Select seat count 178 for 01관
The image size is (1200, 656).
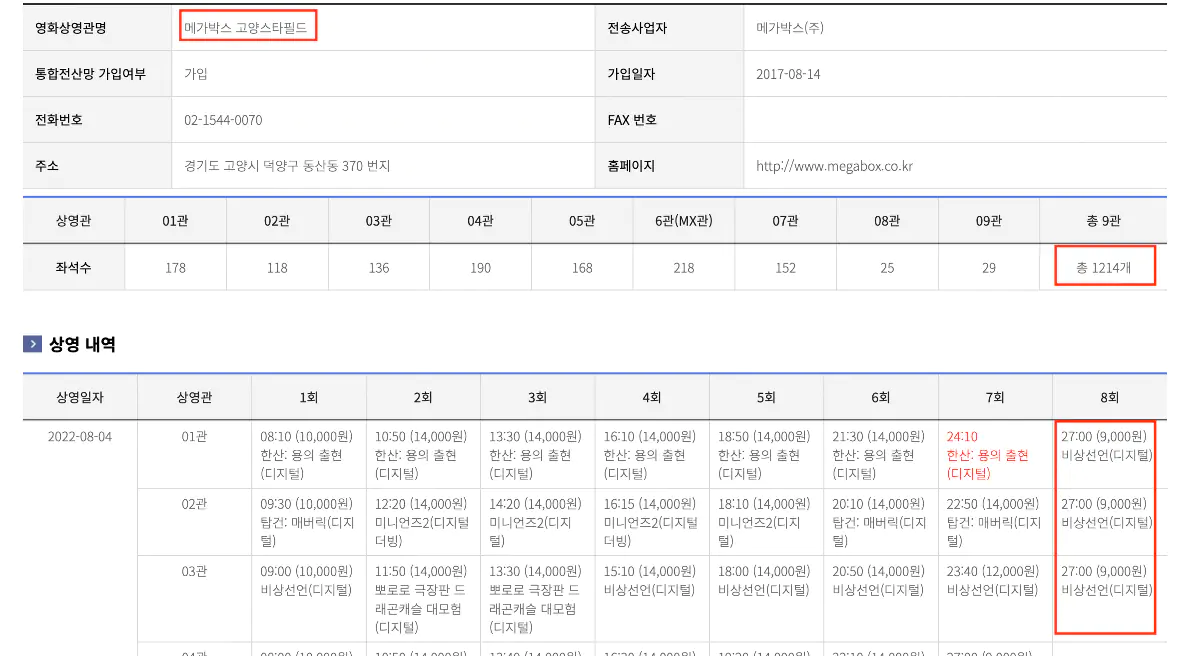[x=175, y=266]
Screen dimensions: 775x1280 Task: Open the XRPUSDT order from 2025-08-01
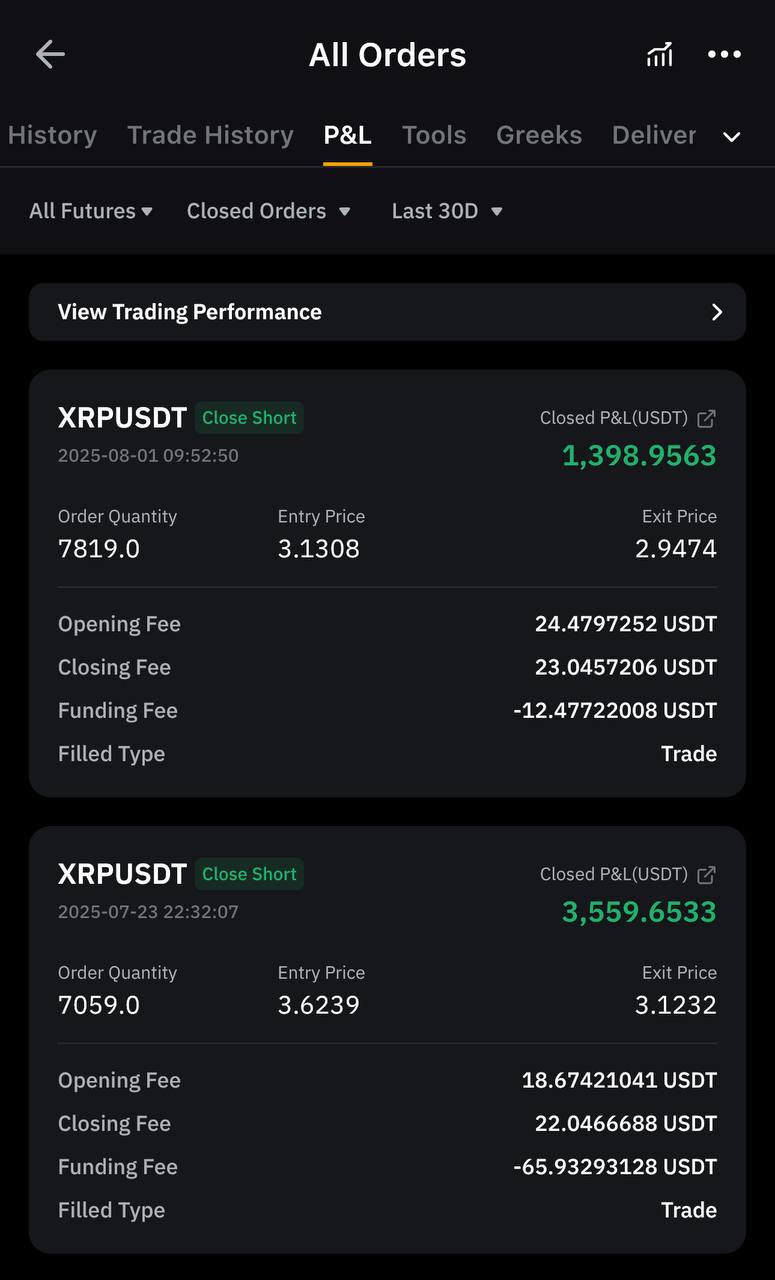point(387,584)
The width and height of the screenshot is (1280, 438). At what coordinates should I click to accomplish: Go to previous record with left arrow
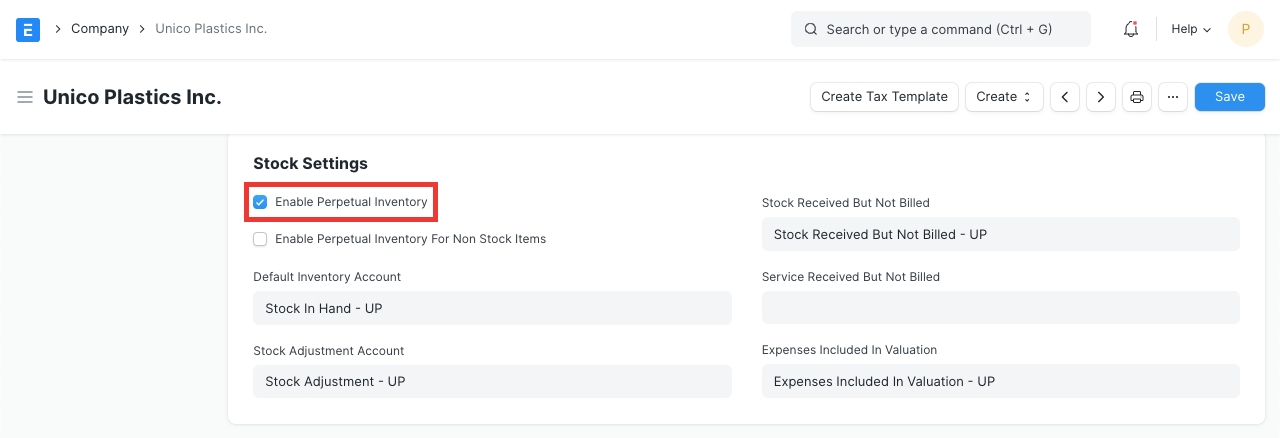coord(1065,97)
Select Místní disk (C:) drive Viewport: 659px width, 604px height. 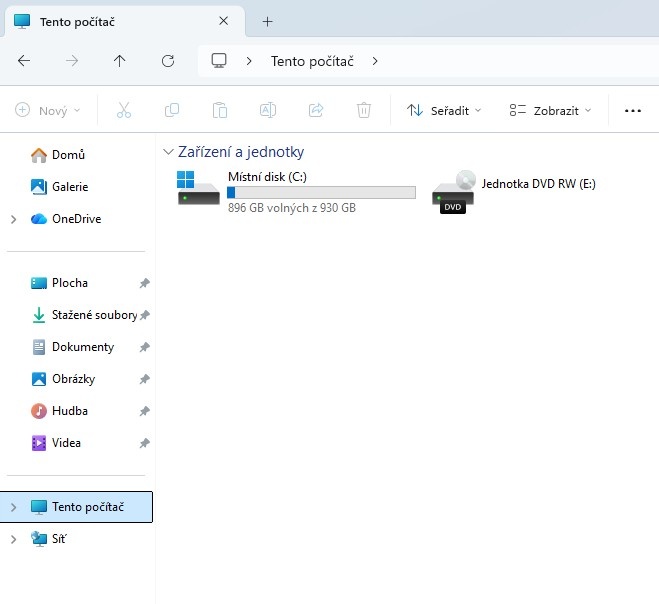point(297,191)
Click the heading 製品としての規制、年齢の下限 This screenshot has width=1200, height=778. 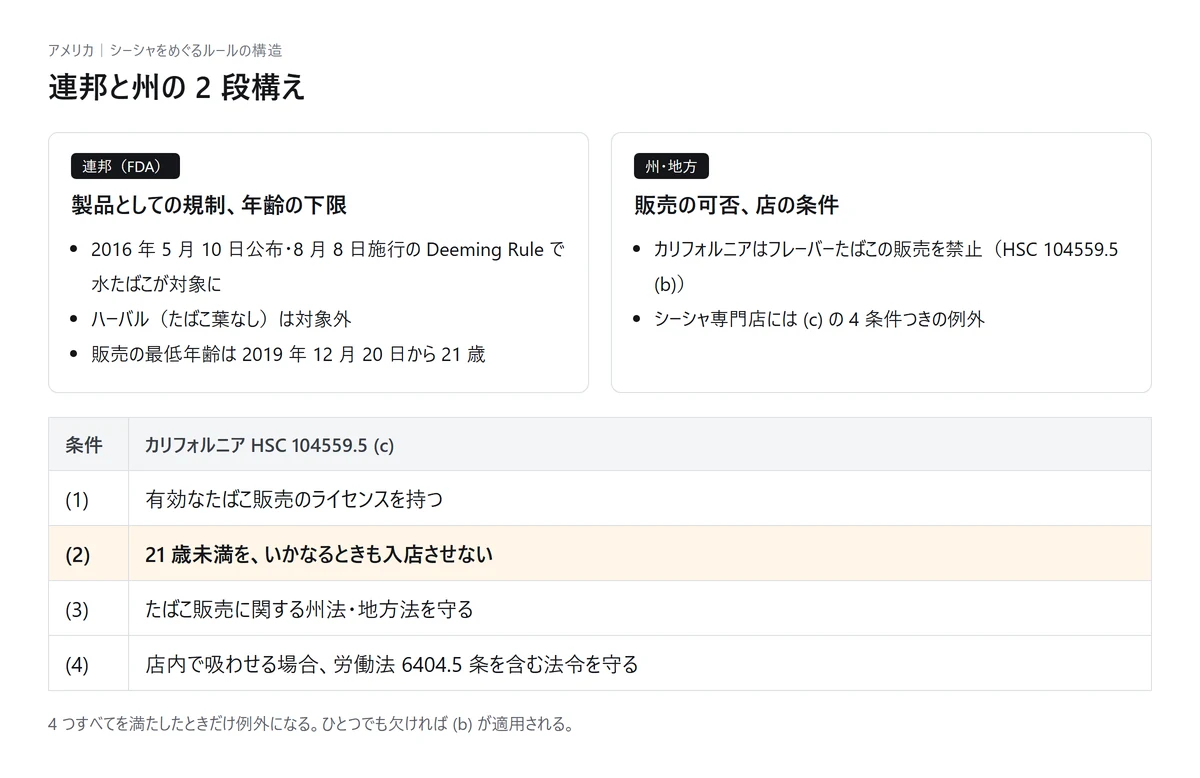209,206
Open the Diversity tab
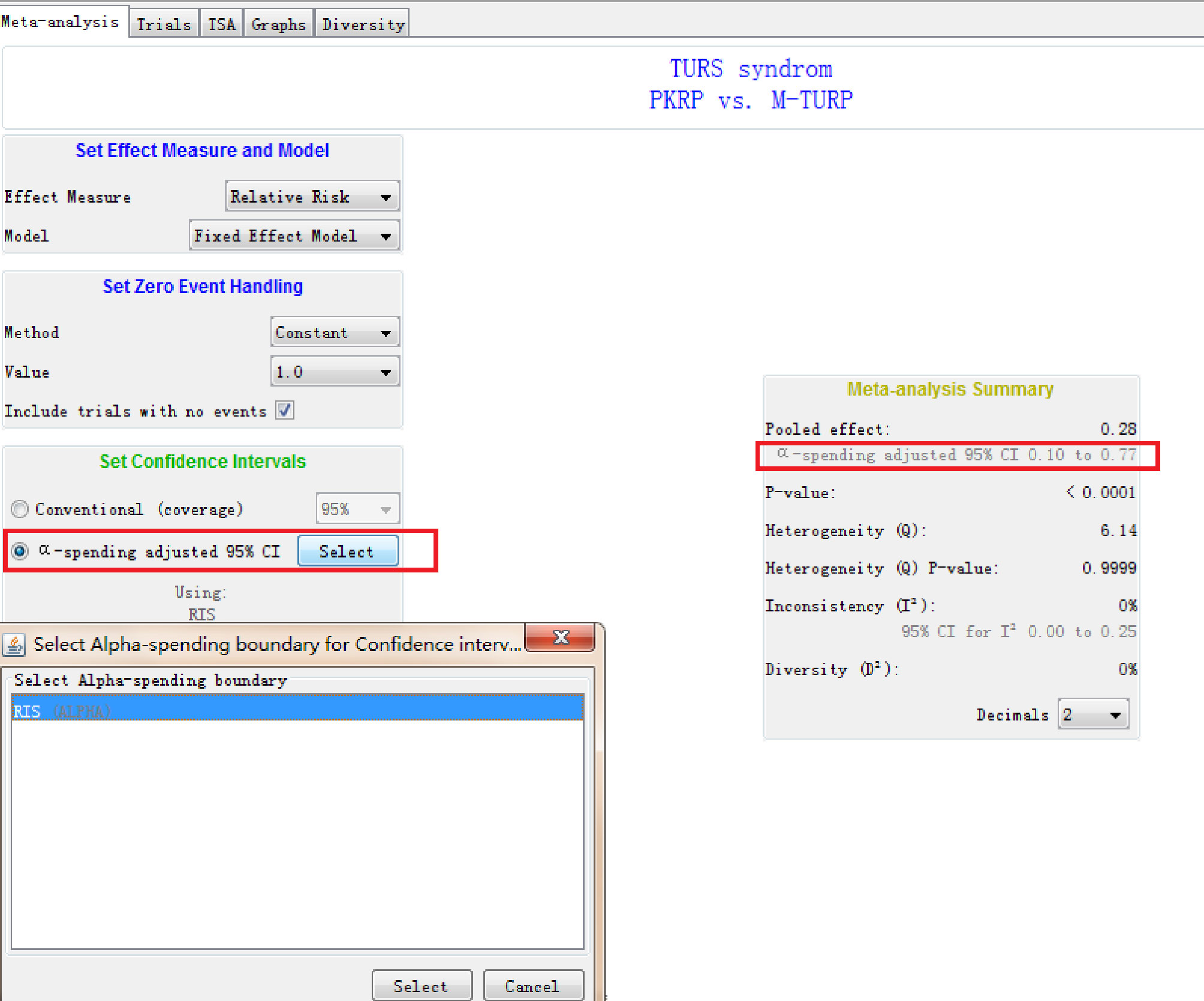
※
- **GIVEN TASK**:
Count the lines of the material above that contain the string "Open", with uppercase and lowercase letters treated as different, and give only the number.

- **ANSWER IN FULL**:
2